You can hear the party at Harmonic Brewing from a block away.
Zoned for industry, the southernmost stretch of the Dogpatch is ordinarily pretty quiet by 7 p.m., the sound of Veritable Vegetable vans trundling over the neighborhood's uneven pavement the only noise. But tonight, a DJ is playing the Beastie Boys' “Brass Monkey” through a brewery wide open to the world, children are playing with toy trucks on the stairs, and crowds are lined up on the sidewalk for Casey's Pizza.
It's lively because it's Meet the Brewer Night, a way for the San Francisco Brewers Guild (SFBG) to introduce its new members to one another and to the general public. Some 70 people are clamoring for Harmonic's Rye Old-Fashioned Pale Ale and Skydog IPA, and most of them won't all be staying long before heading to the next party.
That's because in addition to facilitating handshakes and clinked pint glasses between brewers, SFBG has begun running free shuttles among three or four breweries one Wednesday night every month, allowing people to hit multiple destinations in outlying neighborhoods ill-served by Muni or Lyft, and learn a thing or two about the city's exploding craft-beer industry.
“San Francisco is one of the best craft-beer places in the world,” says the guild's executive director, Joanne Marino. “So we have to make sure the world knows that.”
Using a simpler system in San Diego as a model, SFBG launched the shuttle program a few months ago, with three to five different destinations every month. Tonight's itinerary covers the Greater Dogpatch, with stops at Harmonic, Smokestack at Magnolia Brewery, Triple Voodoo Brewery, Anchor at the Yard — in Mission Rock, not far from the company's main brewery in Potrero Hill — and Speakeasy Ales and Lagers in the Bayview. As the Guild's membership has grown — Marino estimates there may be upwards of 35 members by year's end, from barely a dozen not long ago — it became crucial to give craft-beer fans a hand navigating this increasingly dense ecosystem.
“All these breweries have different personalities,” Marino says. “We're reviving the community brewery, and the shuttle is about helping people realize that they've got — in their own backyards — all this great craftsmanship.”
Jon Verna, Harmonic's head of operations, regards the shuttles as an unalloyed good. Beforehand, Meet the Brewer Night was mostly “the brewers getting drunk with each other — which is fun and all, but we all kind of know each other.”
He's not worried that the brewery shuttle is going to devolve into a messy disaster of people binge-drinking until they pass out, either.
“It's definitely a good time, but Wednesday is not a big drinking night,” he says. “The craft-beer crowd is generally not looking to get wasted. It's more appreciation — and keeping liquor out of the equation keeps things in check.”

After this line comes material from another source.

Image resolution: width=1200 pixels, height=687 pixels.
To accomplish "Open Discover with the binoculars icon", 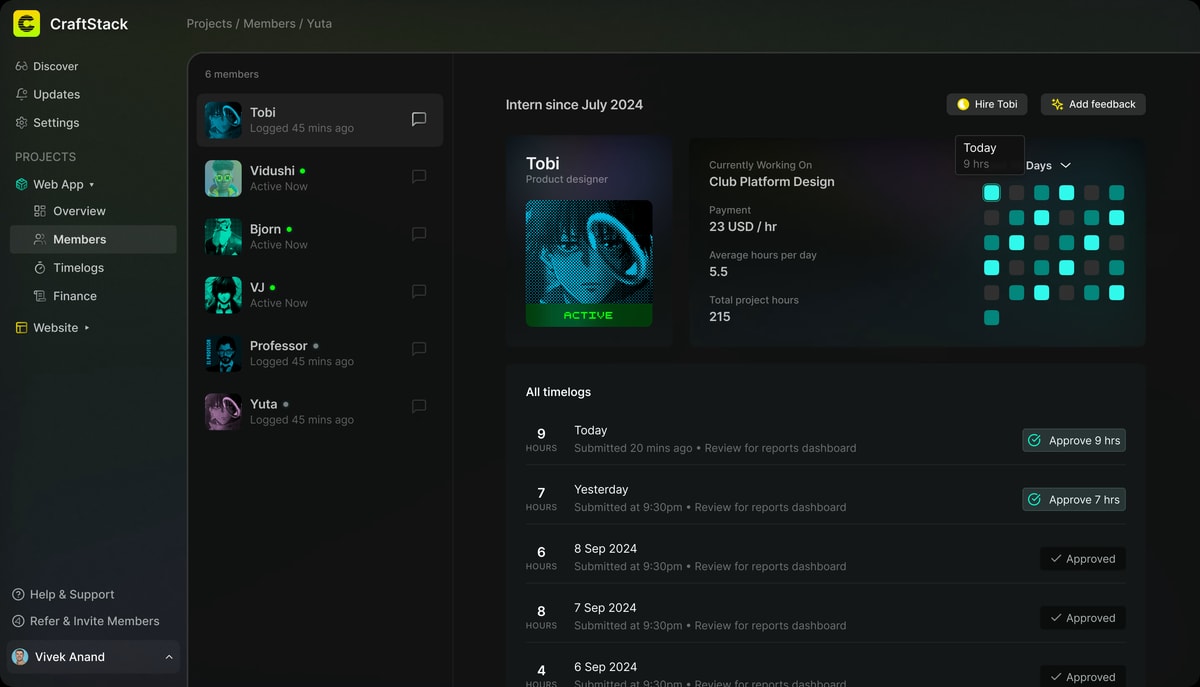I will tap(21, 66).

The shuttles themselves are kind of a hoot. The company the guild contracted has one 22-seat bus with a stripper pole, plus smaller 14- and nine-seat vehicles, and riders are liberal with the high-fives. As Marino and I get into the littlest van on our way from Harmonic to Smokestack, Chaka Demus & Pliers' 1993 song “Murder She Wrote” is playing, and an amiable group of Australian women is discussing whether or not their friend is on a different shuttle. (They don't reach a firm conclusion.)
Once we're ensconced with our Proving Ground IPAs at Magnolia, I ask Marino about how big SFBG might get. Surely, there's a limit to how many craft breweries San Francisco can hold.

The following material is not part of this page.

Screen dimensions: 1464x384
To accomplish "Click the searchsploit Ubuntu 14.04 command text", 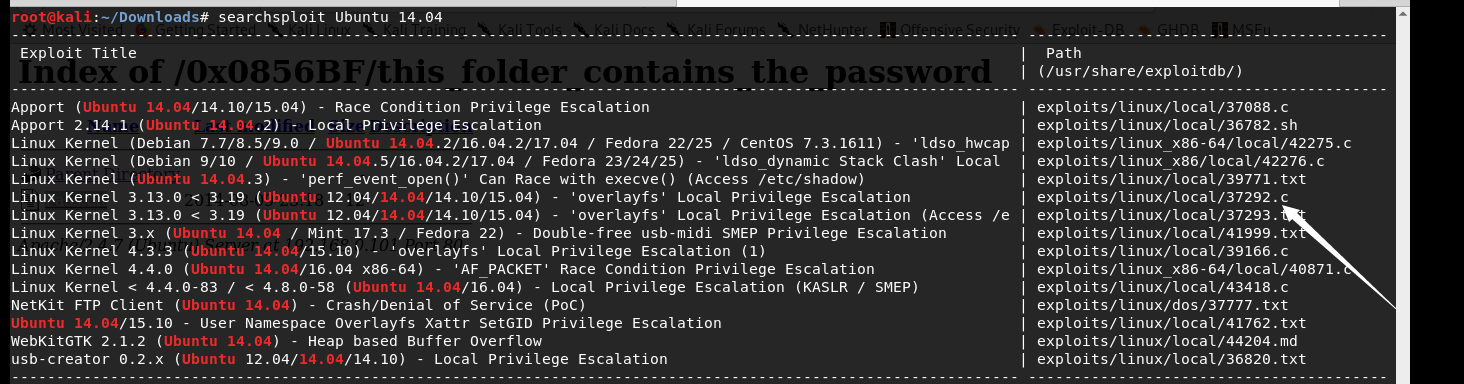I will [330, 17].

“I would be thinking that way,” she says, “but I'm seeing that all these places are trying to meet demand. It's hard to know what the max is, because of population growth plus exponential sharing of interest — turning people on that used to drink Bud Light. There's a lot of different variables growing at once.”
“Will craft beer hit a ceiling someday?” she adds. “Yeah. But is it tomorrow? I don't think it's tomorrow. I don't even know if Portland's done yet.”
The long leases that breweries sign are also indicative of their long-term survival. Suddenly, it's time to pound the rest of our beers, because the shuttle is revving up. Marino approves of my ability to down half a pint in order to stick to a schedule, and we board the bus with the stripper pole. It's half-full of dudes already, and becomes more gender-balanced (and standing-room only) after we stop at Harmonic. The driver gets out for a bathroom break, prudently taking the keys out of the ignition before he goes.
“Aloha!” someone shouts as we clamber out at Speakeasy. “Welcome to Belgium!”
Clearly, the May shuttle drew solid attendance. June's lineup will go through the Haight and the Sunset, stopping at Social Kitchen & Brewery, Black Sands Brewing, Magnolia Brewpub, and Barrel Head Brewhouse. Sunset Reservoir is the fifth participant, and the host of Meet the Brewers. Marino is very excited for that one, calling the Sunset an “underserved neighborhood” with respect to craft beer, and one whose fledgling community of brewers feels a lot of local pride.
“Black Sands, Local, Sunset — they want it to be about their backyard first,” she says. “They're happy to grow, and sell beer, but they want people to feel comfortable and hang out and enjoy themselves.”